In the past 72 hours, over two hundred updates to the Atom wiki
have been turned away as spam.
There are a number of different types of spammers. Of
little concern are the curious (is it true that anybody can
update a page? yes). Nor are the defacers
(let's update the pages to call everybody "gay". hehehe)
much of a problem.
The overwhelming majority of spammers are the cropdusters:
sprinkling wide areas with links to gambling, porn, and
pharmaceutical sites. Due to the addition of
nofollow attributes on the links, these provide no
benefit to the perpetrator; but there is increasing evidence that
most of these are spammers are not literate, at least not in the
English language.
One such spammer periodically comes in from a private page on
this site and one by one
edits a number of pages; apparently unable to read the English
message text that accompanies the 403 forbidden status
code that accompany the response to each POST. To reduce
effort for both sides, I'm now blocking GETs from that site.
I now employ a number of blocking techniques, ranging from
requiring login on a number of pages, blocking based on IP address
or user agent or referer, blacklists on words in the content of the
update, and a throttle on the rate of updates.
But the most effective is a relatively recent addition that
relies on the greed of the cropduster: any page which contains more
than ten additionalexternal links is rejected.
Only a handful of existing pages contain such a number of external
links in total, so any attempt to add such a number of links
all at once is very suspect.
Should you really employ nofollow in a wiki where there is no distinction between author and commentor?
The real question is if nofollow should be applied at all. Using nofollow seems like a scorched earth approach, it says "Even if you manage to sneak some spam by me you don't get any PageRank(tm). Nyah, Nyah!". Unfortunately, the fact would remain that the wiki would still have been spammed.
Dare, while I remain overall skeptic on the spam reducing value of nofollow, I turned it on for two reasons. Primarily to give it a chance to prove itself, but and also because spam breeds more spam. A fair number of spammers search for search terms (mostly using gambling, porn, or pharmaceutical terms), and correctly conclude that such sites are worth targeting.
Perhaps, someday, I'll try removing the nofollow attributes (it is just one line of code, and takes effect immediately). But just not yet.
Dare, is that because spammers don't care, because |rel="follow"| isn't implemented widely enough so spammers don't care. The experiment with |rel="nofollow"| just started, it might be too soon to make conclusions at the moment.
Sam, the "spam breed more spam" argument does not make much sense here does it? Since the text the links are using will still be indexed. Or the text surrounding the links. I do not see any relation to |rel="nofollow"| with that.

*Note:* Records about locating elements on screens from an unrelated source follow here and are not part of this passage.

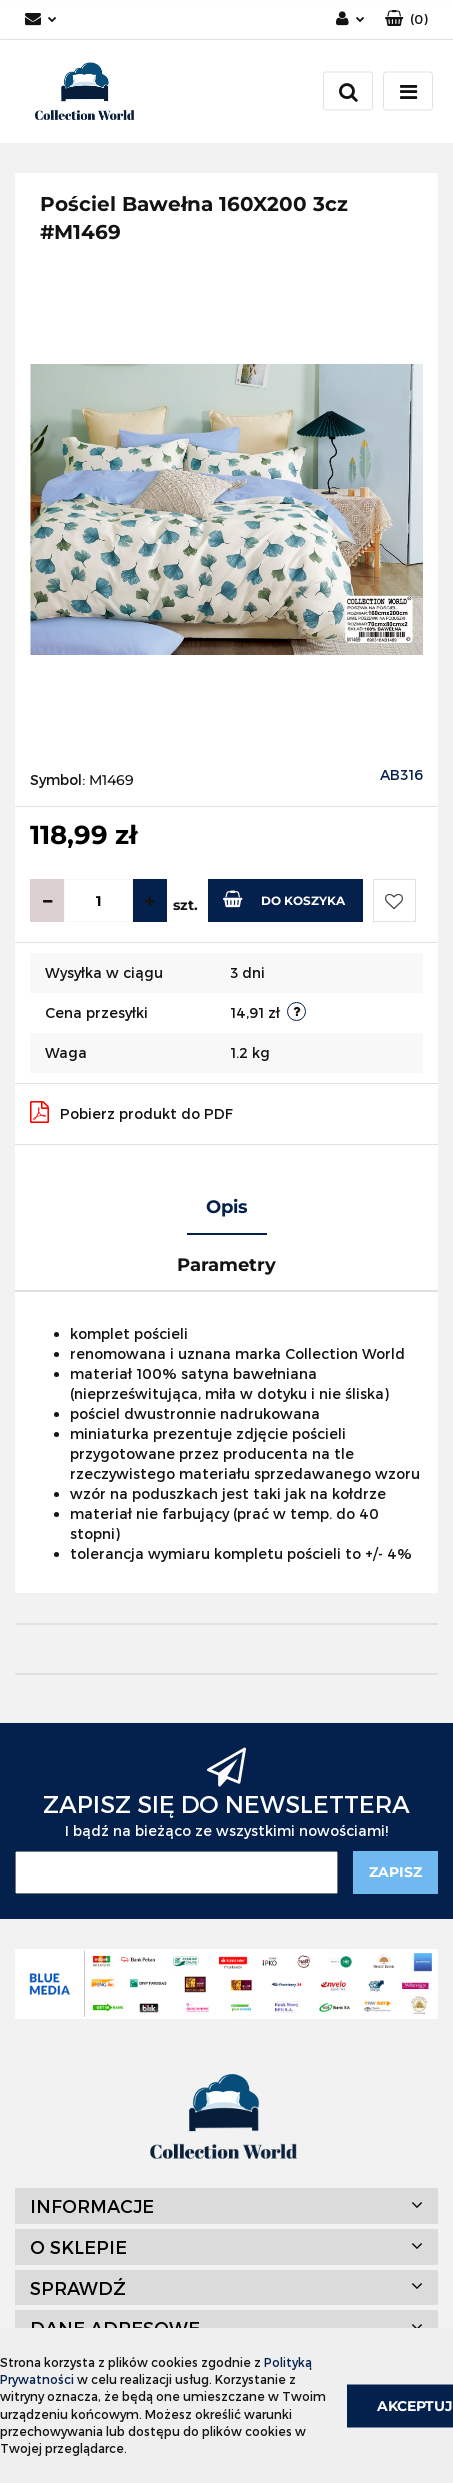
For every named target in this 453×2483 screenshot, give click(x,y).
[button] (406, 19)
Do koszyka (284, 899)
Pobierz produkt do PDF (131, 1112)
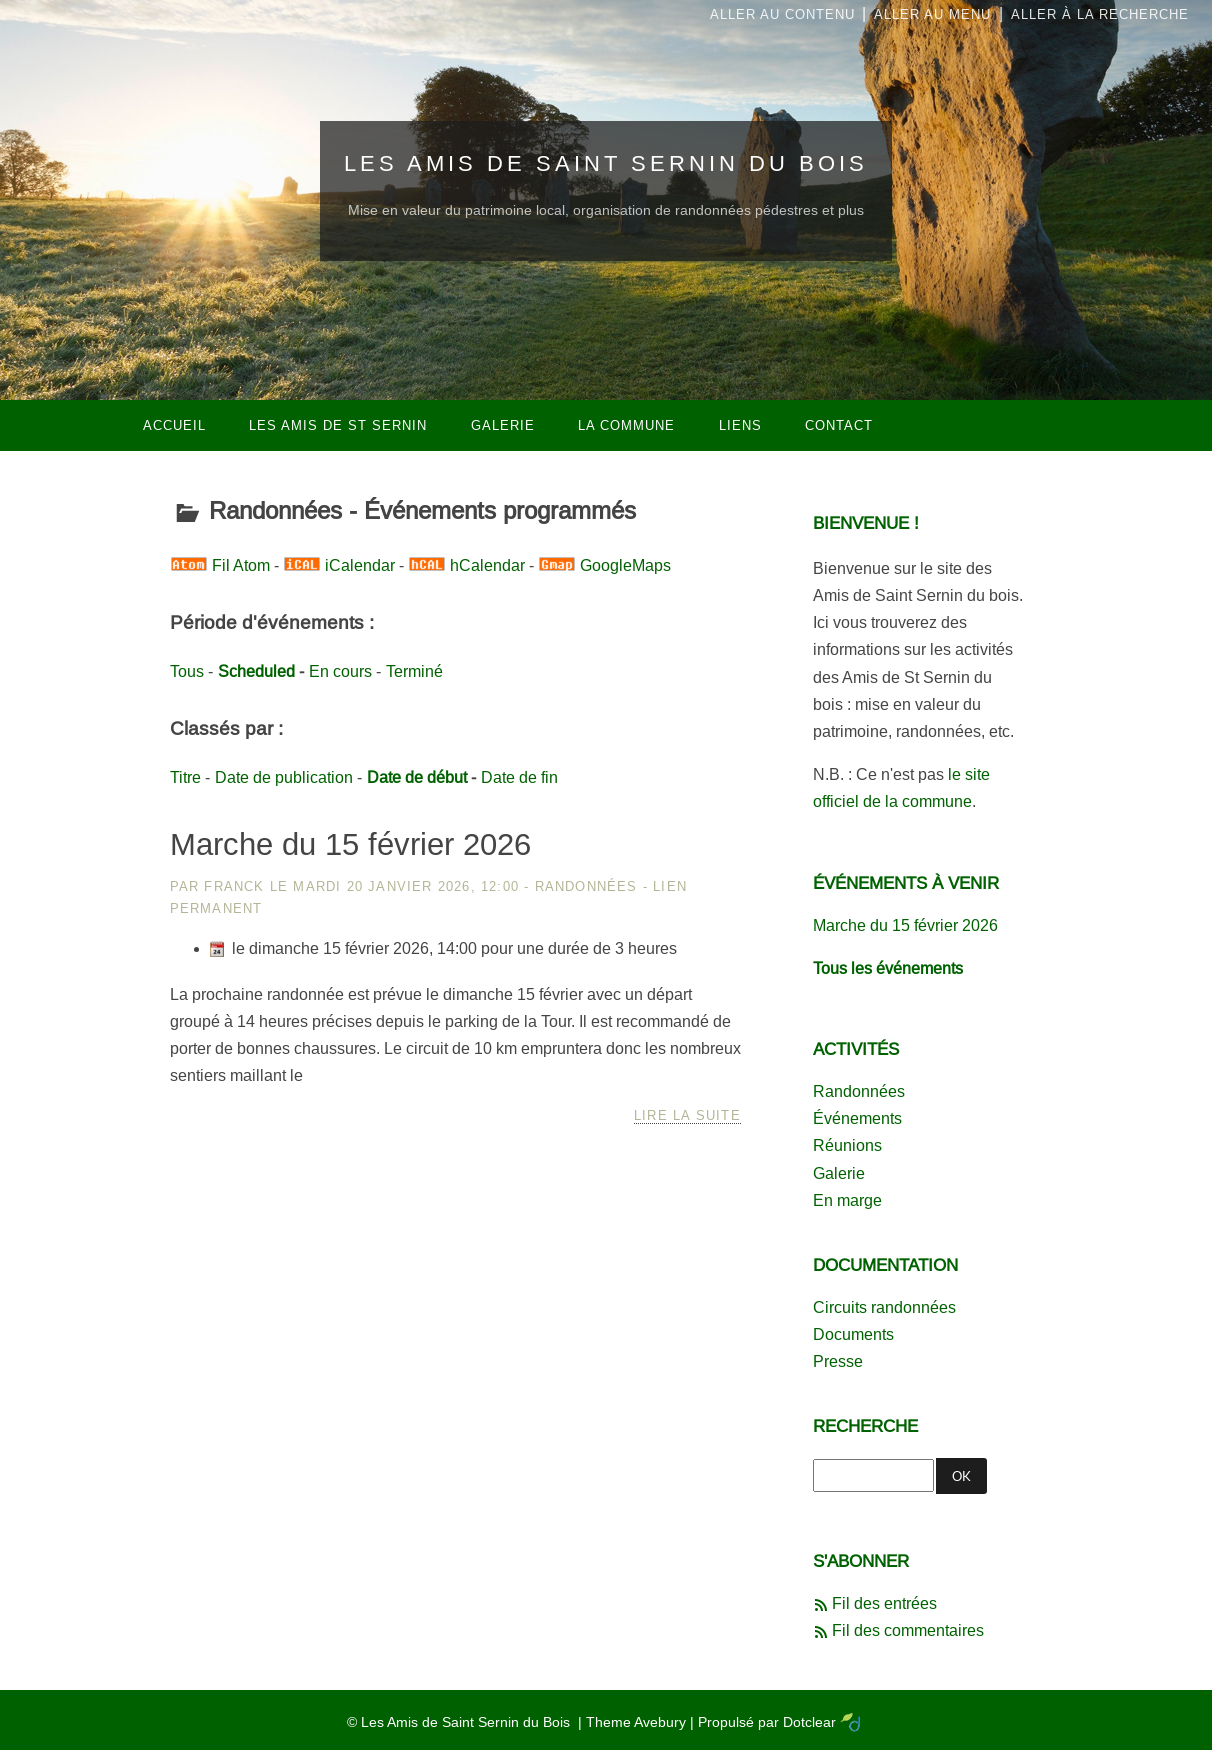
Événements (857, 1118)
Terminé (414, 671)
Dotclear (809, 1722)
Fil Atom (241, 565)
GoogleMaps (625, 565)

Sam may be correct that spammers may not be English - literate (or fluent, or techspeak fluent), but I think a big part of it is that they just don't care enough to read....
[more]
[link] Shit, wiki wordt natuurlijk geplaagd door spam, en ik heb net die link daar naar geplaats. :-( zucht In the past 72 hours, over two hundred updates to the Atom wiki have been turned away...
[link] Shit, wiki wordt natuurlijk geplaagd door spam, en ik heb net die link daar naar geplaats. :-( zucht In the past 72 hours, over two hundred updates to the Atom wiki have been turned away...
nofollow will never stop spam because spammers don't care. They don't know which sites implement it and which don't and they don't bother checking to find out. Using nofollow in a wiki is really worthless and actually does more harm than good, so you'd be better off implementing some better server side filtering (perhaps a Bayesian filter combined with a few other techniques) so the spam doesn't even get published.
We run a wiki and haven't really had too much problem with wiki spammers, apart from one persistent guy from China who occasionally comes in and added dozens of links to about 10 pages every few weeks. Blocking IP wasn't enough since they had access to quite a large block. We now block edits that contain chinese characters in the anchor text, or add more than 20 links to the previous revision. Since almost all the spam appears to be done manually rather than by a robot, we added a sleep(20) to the code before printing out the error message denying the edit - that should be frustrating enough for a persistent spammer, while hopefully not too annoying to a legitimate submitter getting it once.